WEST LAFAYETTE — Purdue University is hoping their research on bladder cancer in Scottish Terriers will help to better treat the disease in dogs and humans.
Dr. Deborah Knapp, a distinguished professor in the Department of Veterinary Clinical Sciences, says bladder cancer is a serious disease and Scottish terriers are 20 times more likely to develop it than other breeds of dogs.
"When dogs develop bladder cancer, it's really, really similar to high grade, invasive bladder cancer in humans," Knapp said. "When we learn information from dogs, we can learn information that we expect to help humans."
The research gave Knapp and others an opportunity to learn about the genetics that can increase the risk of bladder cancer while studying the cancer in its earliest stages.
Instead of waiting for the dogs to develop cancer, a group of Scottish Terriers was screened, even when they had no symptoms, every six months for three years.

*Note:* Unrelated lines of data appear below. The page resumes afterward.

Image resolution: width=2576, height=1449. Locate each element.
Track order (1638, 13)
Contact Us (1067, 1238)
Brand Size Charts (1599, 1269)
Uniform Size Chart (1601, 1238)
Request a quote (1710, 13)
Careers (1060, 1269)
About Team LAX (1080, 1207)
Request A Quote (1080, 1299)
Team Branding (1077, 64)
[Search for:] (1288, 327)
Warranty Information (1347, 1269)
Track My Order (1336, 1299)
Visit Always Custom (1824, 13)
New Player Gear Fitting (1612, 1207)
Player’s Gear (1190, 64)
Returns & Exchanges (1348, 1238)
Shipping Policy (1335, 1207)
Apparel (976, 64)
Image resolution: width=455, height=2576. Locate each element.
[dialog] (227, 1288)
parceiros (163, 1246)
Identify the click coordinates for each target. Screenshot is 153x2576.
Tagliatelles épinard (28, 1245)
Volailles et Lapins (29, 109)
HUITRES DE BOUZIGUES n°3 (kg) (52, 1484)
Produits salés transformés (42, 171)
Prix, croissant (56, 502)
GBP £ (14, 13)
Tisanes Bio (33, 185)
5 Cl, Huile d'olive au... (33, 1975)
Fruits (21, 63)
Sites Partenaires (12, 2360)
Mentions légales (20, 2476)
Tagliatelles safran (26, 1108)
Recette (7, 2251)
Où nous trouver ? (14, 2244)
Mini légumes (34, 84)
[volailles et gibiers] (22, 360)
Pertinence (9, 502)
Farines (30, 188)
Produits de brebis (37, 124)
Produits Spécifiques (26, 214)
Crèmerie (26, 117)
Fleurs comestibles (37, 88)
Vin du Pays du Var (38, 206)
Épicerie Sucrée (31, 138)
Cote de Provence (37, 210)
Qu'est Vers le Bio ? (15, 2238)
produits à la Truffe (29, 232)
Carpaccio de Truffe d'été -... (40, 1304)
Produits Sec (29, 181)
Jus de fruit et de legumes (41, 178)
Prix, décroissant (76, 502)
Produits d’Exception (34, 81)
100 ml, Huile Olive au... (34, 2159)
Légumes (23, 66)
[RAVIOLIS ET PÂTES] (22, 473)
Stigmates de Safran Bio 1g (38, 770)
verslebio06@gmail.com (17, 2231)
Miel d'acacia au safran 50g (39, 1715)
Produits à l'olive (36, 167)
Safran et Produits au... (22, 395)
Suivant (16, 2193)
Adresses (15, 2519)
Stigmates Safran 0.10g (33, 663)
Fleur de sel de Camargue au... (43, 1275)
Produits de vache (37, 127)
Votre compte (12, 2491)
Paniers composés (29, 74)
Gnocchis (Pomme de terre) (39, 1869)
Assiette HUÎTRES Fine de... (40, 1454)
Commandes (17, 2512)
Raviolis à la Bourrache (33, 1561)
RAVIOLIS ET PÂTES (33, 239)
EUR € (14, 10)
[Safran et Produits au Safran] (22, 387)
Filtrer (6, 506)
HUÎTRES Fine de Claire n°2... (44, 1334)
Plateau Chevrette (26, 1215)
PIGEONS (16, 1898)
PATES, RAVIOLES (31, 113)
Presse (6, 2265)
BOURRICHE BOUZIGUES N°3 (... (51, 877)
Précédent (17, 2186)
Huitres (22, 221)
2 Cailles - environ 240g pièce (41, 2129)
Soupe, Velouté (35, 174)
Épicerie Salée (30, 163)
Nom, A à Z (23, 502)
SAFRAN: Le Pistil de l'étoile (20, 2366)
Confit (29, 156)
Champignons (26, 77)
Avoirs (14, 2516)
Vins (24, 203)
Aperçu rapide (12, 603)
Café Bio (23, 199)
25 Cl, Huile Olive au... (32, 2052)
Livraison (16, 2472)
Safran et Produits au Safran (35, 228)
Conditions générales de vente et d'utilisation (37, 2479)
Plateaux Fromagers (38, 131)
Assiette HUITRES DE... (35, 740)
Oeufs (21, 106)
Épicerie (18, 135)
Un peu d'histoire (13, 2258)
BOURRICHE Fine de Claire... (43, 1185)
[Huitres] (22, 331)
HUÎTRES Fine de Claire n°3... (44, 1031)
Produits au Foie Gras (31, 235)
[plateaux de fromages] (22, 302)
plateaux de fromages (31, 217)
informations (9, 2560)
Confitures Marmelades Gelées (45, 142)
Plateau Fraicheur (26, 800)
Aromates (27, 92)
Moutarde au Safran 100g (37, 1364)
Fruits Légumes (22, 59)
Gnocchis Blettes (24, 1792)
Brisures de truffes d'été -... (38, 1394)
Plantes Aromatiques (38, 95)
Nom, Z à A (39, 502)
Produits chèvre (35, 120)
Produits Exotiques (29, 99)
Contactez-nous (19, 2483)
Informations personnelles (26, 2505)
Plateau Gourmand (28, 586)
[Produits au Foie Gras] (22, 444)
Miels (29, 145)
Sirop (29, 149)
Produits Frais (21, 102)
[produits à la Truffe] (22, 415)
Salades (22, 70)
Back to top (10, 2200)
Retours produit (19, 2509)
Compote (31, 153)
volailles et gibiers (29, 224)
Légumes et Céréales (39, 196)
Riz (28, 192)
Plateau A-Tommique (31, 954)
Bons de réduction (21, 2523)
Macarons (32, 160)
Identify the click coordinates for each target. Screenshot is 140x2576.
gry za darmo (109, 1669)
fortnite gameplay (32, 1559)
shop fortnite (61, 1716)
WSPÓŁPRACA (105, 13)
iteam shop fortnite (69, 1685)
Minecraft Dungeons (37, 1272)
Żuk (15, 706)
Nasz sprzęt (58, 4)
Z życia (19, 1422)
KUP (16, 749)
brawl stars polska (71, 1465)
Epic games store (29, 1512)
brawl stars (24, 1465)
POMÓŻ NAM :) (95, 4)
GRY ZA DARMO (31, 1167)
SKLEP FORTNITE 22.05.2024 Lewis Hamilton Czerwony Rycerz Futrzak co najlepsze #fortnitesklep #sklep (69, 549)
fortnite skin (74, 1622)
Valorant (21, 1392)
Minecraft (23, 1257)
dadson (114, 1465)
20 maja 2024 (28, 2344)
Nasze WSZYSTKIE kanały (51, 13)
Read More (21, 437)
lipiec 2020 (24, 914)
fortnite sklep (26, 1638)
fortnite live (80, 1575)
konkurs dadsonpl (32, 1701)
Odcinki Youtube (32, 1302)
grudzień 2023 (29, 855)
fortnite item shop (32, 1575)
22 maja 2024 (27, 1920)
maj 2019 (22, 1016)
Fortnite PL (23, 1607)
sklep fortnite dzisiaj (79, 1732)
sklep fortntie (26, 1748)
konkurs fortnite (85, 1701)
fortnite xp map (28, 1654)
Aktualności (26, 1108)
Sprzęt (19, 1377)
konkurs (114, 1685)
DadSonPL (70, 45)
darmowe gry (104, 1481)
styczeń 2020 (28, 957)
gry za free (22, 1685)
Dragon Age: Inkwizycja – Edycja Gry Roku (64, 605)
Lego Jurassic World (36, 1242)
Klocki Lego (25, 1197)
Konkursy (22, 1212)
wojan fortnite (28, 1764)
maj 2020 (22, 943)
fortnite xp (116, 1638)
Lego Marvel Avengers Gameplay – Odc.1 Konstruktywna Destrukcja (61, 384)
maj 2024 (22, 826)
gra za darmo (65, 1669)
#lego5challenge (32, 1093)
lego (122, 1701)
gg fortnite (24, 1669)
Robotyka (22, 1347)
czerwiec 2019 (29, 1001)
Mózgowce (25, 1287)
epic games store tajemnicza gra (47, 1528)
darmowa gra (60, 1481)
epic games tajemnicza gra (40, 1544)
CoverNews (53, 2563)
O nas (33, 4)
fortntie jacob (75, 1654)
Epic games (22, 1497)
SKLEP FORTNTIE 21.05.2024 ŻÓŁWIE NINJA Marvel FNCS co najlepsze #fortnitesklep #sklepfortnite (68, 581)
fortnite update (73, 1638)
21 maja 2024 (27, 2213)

"That enabled us to find earlier stages of the cancer — when it was small, when the dogs had no symptoms, when it wasn't yet causing any bladder dysfunction, it hadn't spread," Knapp said.
Researchers were able to see how the cancer developed and responded to treatment.
To reduce your dog's risk of bladder cancer, Knapp suggests avoiding lawn chemicals and cigarette smoke, feeding your dog vegetables, keeping them at a healthy weight and doing routine screenings.